Checklist for the Safety Briefing

  • Who is the first aider on board? (First aid course recommended)
  • Where is the first aid kit and is it dry?
  • Radio channel and emergency number of the regatta known?
  • Boom commands during gybing agreed ("Ready to gybe", "Gybing")?
  • Behavior after head impact discussed: withdraw from race, no further sailing
  • Safety boat position and approach route known?
  • Helmet rule and helmet condition of all crew checked?

Tip: Practice the boom emergency scenario once per season in training – without time pressure, with coach boat nearby. Those who know the procedure act more safely under stress.

Connection to Maneuvers and Equipment

Most head injuries occur during maneuvers with high boom risk. Those who master Tacking and Gybing and respect boom zones reduce the risk – but this does not replace first aid competence.

An approved sailing helmet reduces impact energy and cut risk. After a severe impact the helmet often needs replacing, even without a visible crack. Details on helmet types and standards: Helmets, Shoes and Gloves.

Prevention vs.
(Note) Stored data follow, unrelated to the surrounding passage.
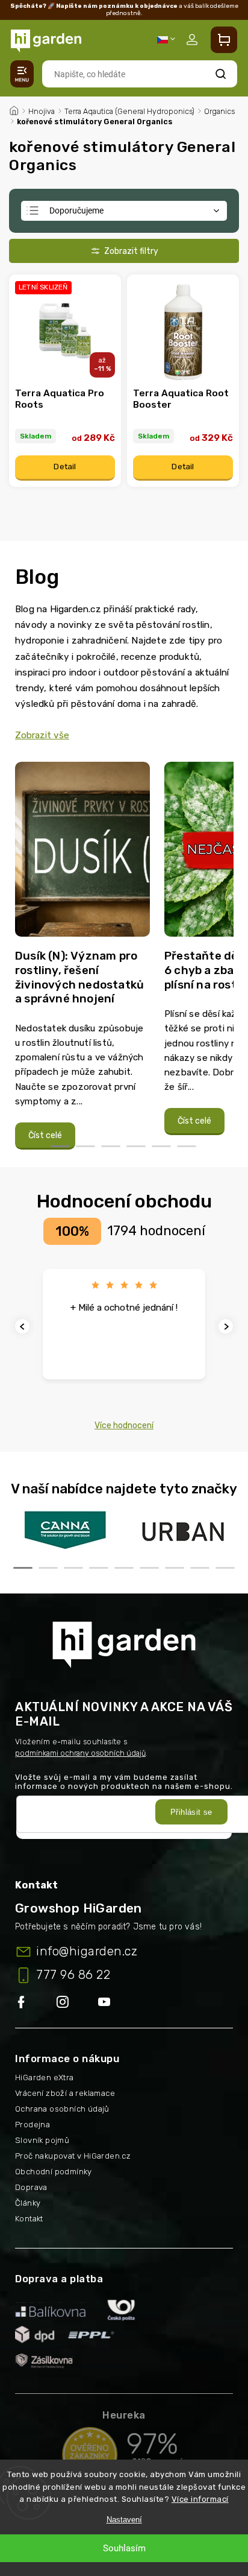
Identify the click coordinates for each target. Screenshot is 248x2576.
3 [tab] (110, 1146)
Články (27, 2202)
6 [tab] (186, 1146)
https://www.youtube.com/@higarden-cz (108, 2003)
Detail (65, 466)
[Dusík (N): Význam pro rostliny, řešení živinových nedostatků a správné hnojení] (82, 854)
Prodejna (32, 2124)
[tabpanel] (82, 956)
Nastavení (124, 2519)
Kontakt (29, 2218)
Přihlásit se (191, 1812)
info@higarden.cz (86, 1951)
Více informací (200, 2499)
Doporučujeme (76, 210)
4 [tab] (136, 1146)
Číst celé (45, 1135)
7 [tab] (174, 1568)
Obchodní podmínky (53, 2171)
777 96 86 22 (73, 1974)
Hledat (220, 74)
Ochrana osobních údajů (62, 2108)
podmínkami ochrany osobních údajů (80, 1753)
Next (227, 1326)
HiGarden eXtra (44, 2077)
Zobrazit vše (42, 735)
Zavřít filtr (124, 251)
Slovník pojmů (42, 2140)
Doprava (31, 2187)
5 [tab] (161, 1146)
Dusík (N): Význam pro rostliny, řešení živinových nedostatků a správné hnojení (79, 977)
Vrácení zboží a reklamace (65, 2093)
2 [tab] (85, 1146)
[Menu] (22, 73)
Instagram (77, 2003)
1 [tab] (60, 1146)
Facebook (36, 2003)
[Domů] (14, 109)
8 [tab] (199, 1568)
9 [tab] (225, 1568)
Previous (24, 1326)
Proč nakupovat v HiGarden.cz (73, 2155)
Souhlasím (124, 2548)
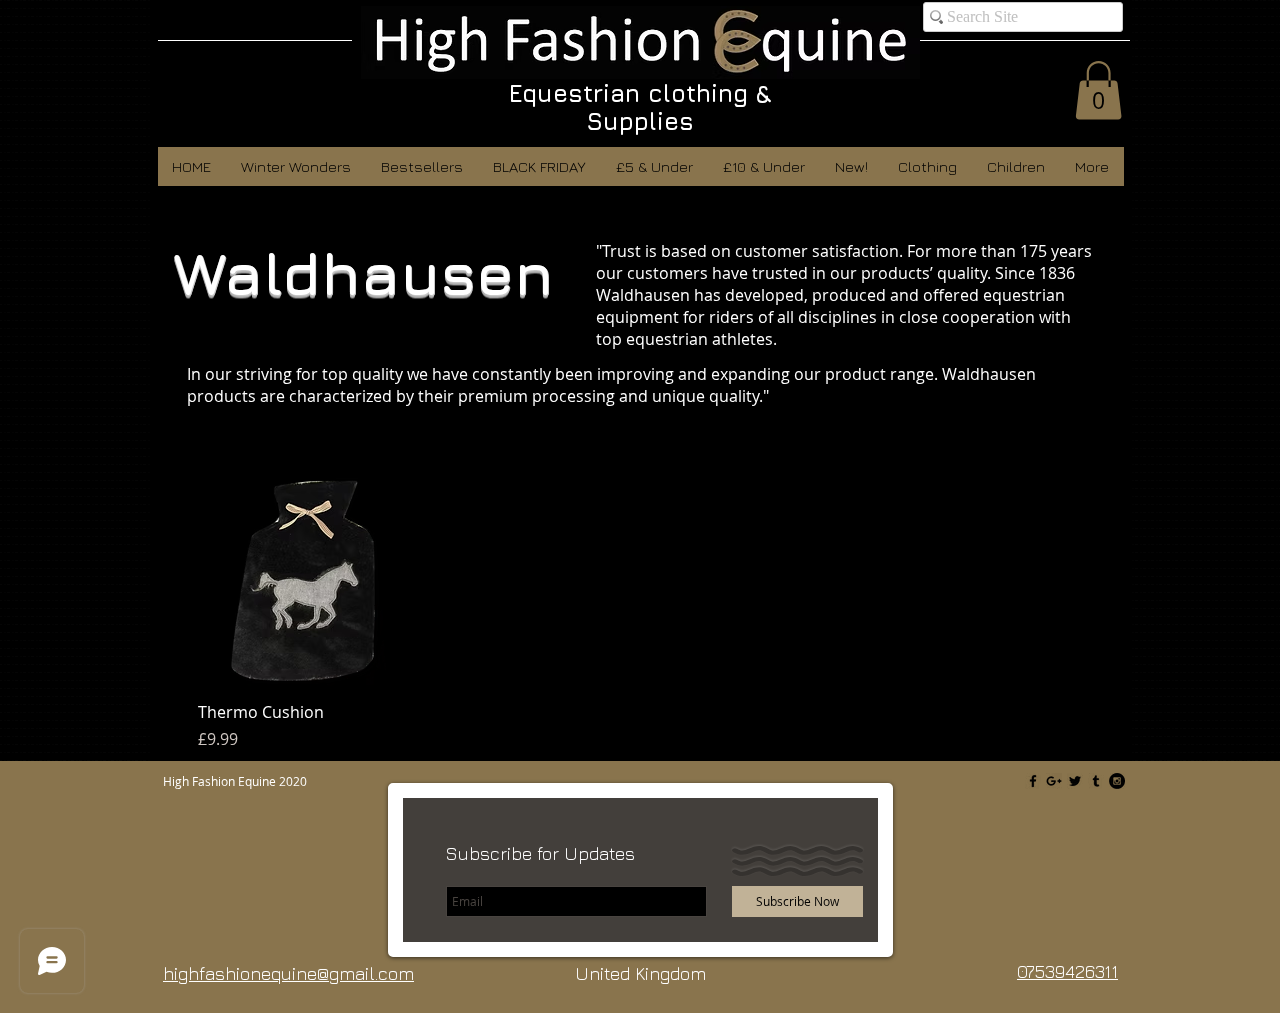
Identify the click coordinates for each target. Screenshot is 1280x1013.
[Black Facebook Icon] (1033, 781)
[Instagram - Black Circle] (1117, 781)
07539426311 (1067, 971)
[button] (1098, 90)
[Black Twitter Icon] (1075, 781)
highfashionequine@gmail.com (288, 973)
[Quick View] (303, 582)
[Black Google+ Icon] (1054, 781)
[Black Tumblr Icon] (1096, 781)
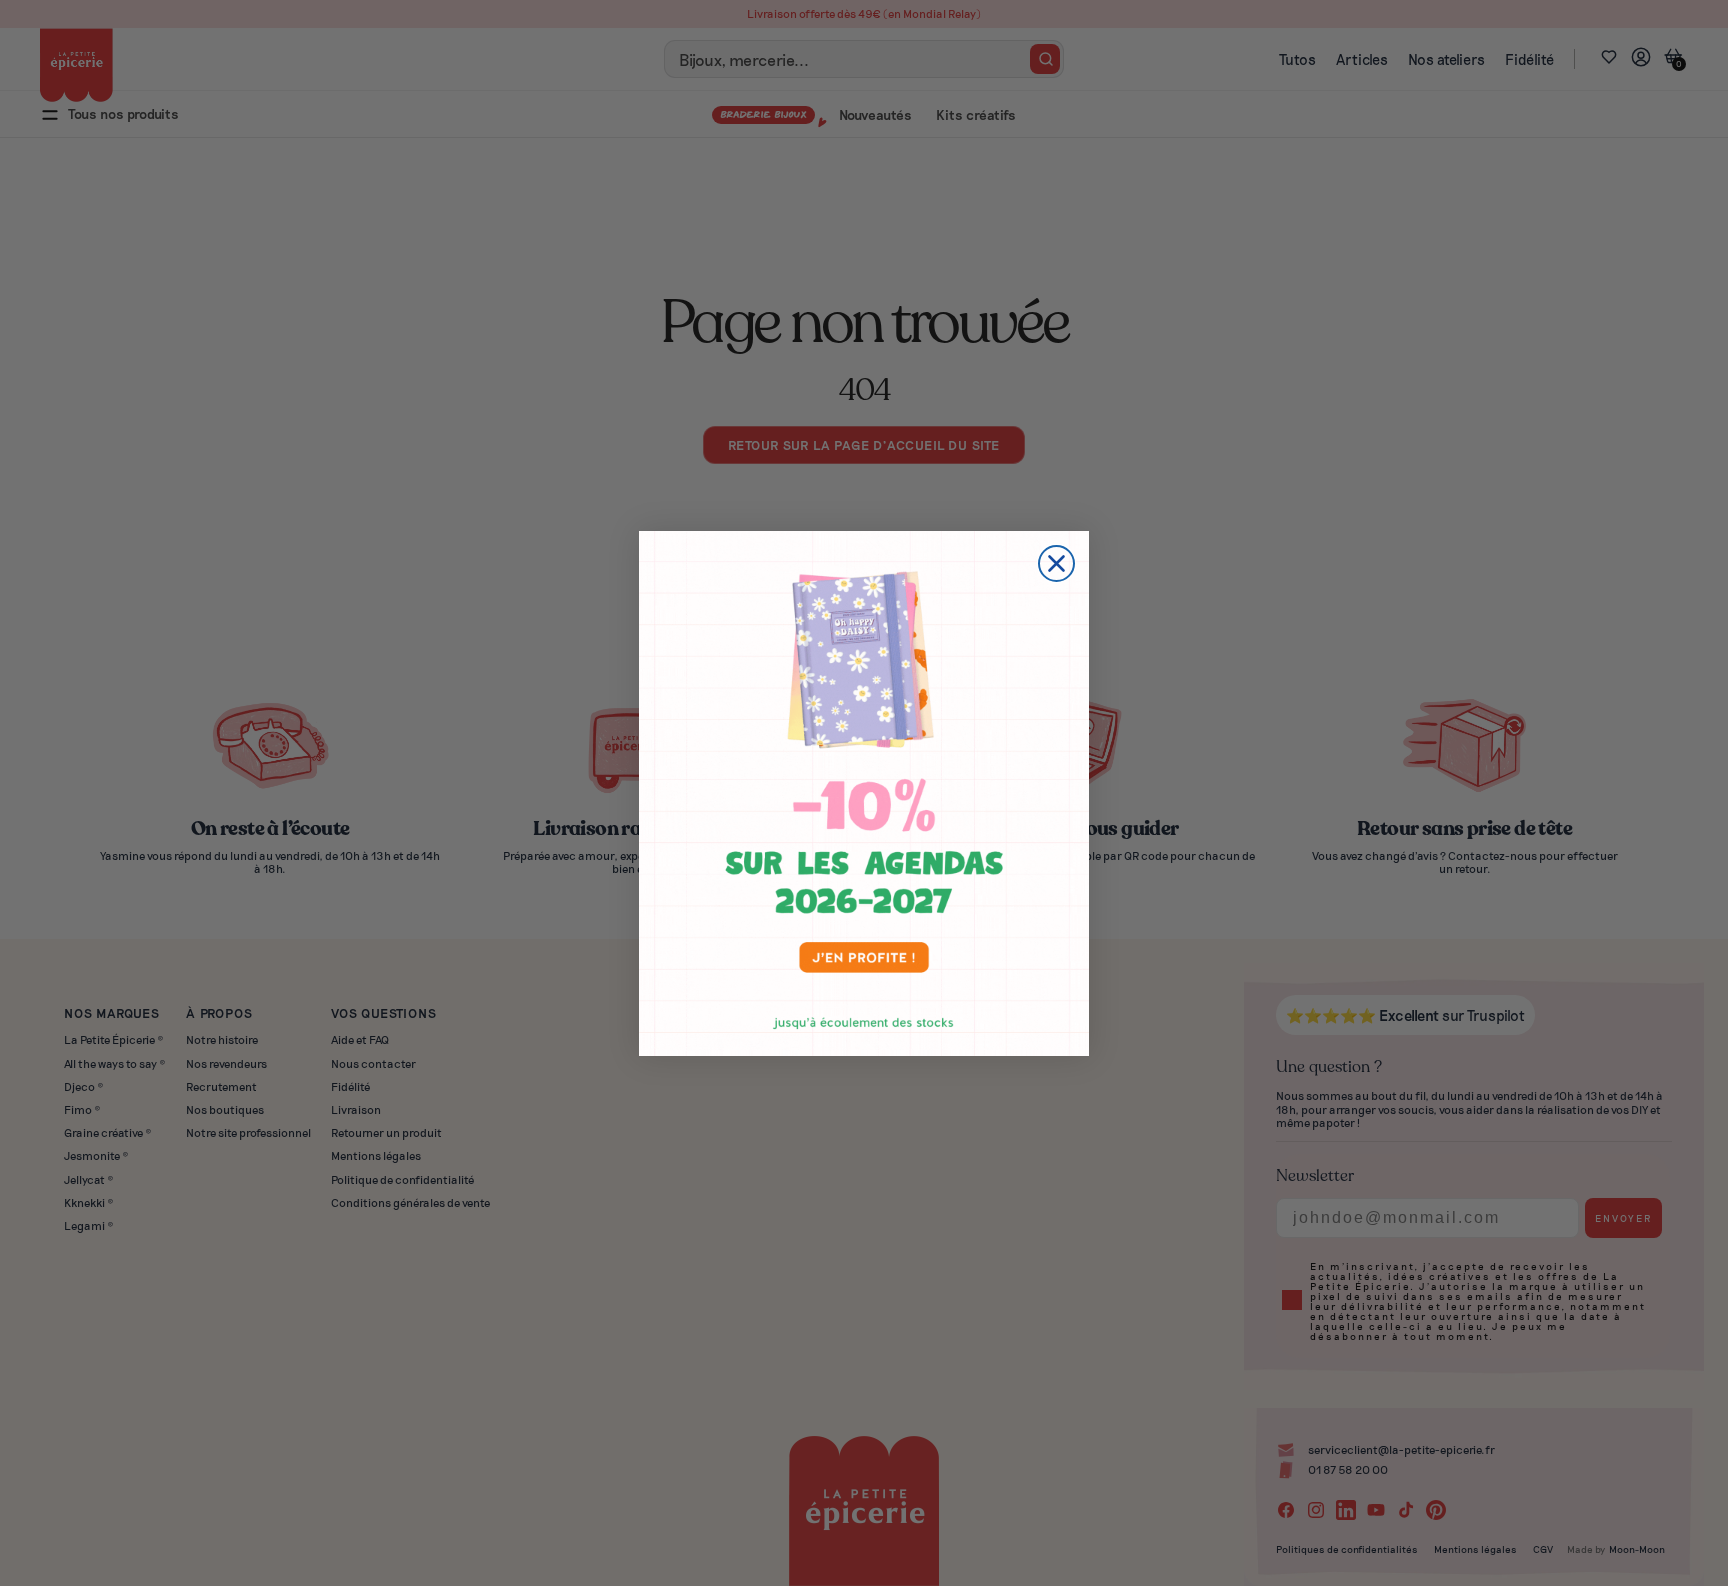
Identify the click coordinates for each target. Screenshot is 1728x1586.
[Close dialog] (1056, 563)
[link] (864, 793)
First Aid

Prevention

  • Wear and check helmet
  • Boom protocol and crew commands
  • Clear safety zones when gybing
  • Maneuver training in light wind

First Aid

  • Immediate measures after impact
  • Symptom observation every 5 minutes
  • Race withdrawal if suspected
  • Medevac and clinical assessment

Frequently Asked Questions About First Aid for Head Trauma

Do I need to see a doctor after every minor bump to the head?

After every impact to the head – even with a helmet – medical assessment should be obtained. Symptoms can appear with delay; this applies especially to children and adolescents.

Can the injured person sleep after the accident?

In the first hours after severe head trauma the injured person should be observed. With persistent loss of consciousness, vomiting, or neurological deficits: emergency. When in doubt, contact emergency services.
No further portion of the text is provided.